Daily Archives: February 6, 2019

So You Need a Sourcing Platform That’s Next-Gen To You. Where Do You Start? Part III

In Part II we noted that there’s no single right answer or easy answer here as it’s very situational. And even though some consultants will always tell you to start with Sourcing and others with Procurement, they’re obviously not always right. Sometimes both are right, but usually neither are right. Because sometimes you start with Supplier Management. Other times you start with Contract Management.
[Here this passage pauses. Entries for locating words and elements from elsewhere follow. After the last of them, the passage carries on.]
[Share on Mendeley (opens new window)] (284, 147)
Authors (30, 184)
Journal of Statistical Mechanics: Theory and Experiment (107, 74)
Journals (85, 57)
But, in fact, absolutely speaking, neither are right. You start with analytics and strategic situational analysis based on analytics to figure out whether the problem is:

  • you can’t do enough sourcing events
  • your events are generating limited returns
  • you can’t find the right suppliers
  • you have to (quickly) ensure compliance with a newly introduced regulation
  • your over-spend, and need for audit recovery, is too high
  • your maverick spend is too high
  • you need to get your services spend under control
  • you are unsure of where your best opportunities lie

or

  • your suppliers are under performing on quality and related metrics
  • your deliveries are regularly late
  • your (internal) customers are unable to get the information they need when they need it
  • Finance is taking regular hissy fits about lack of timely cash flow insights
  • etc.

More specifically, you start with analytics on:

  • spend
  • (spend vs) contracts
  • cashflow and discounts
  • event throughput
  • performance metrics
  • inventory and logistics

Only then can you understand how the organization is performing and where it’s biggest problems lie. An analysis of spend might find that maverick spend is high, but the estimated overspend is at most 4%, but poor payment processes are actually costing the organization 4% interest (because it signed contracts with late payment penalties) as well as a 2% savings opportunity as a result of lost early payment discount opportunities (which it can afford as the majority of its customers pay on time). In this situation, while the organization might be tempted to get an e-Sourcing or catalog application to help reduce maverick spend, it should actually start with an I2P system to get invoices and payments under control. And so on.

Remembering that big bang implementation efforts always result in a very destructive big bang, do the analysis and start with the right platform application. Then, add one by one based on problem severity until you finally have a full end-to-end S2P platform implemented and utilized on a daily basis, which could be 18 to 36 months in the future, no matter how fast that SaaS vendor can flip the switch.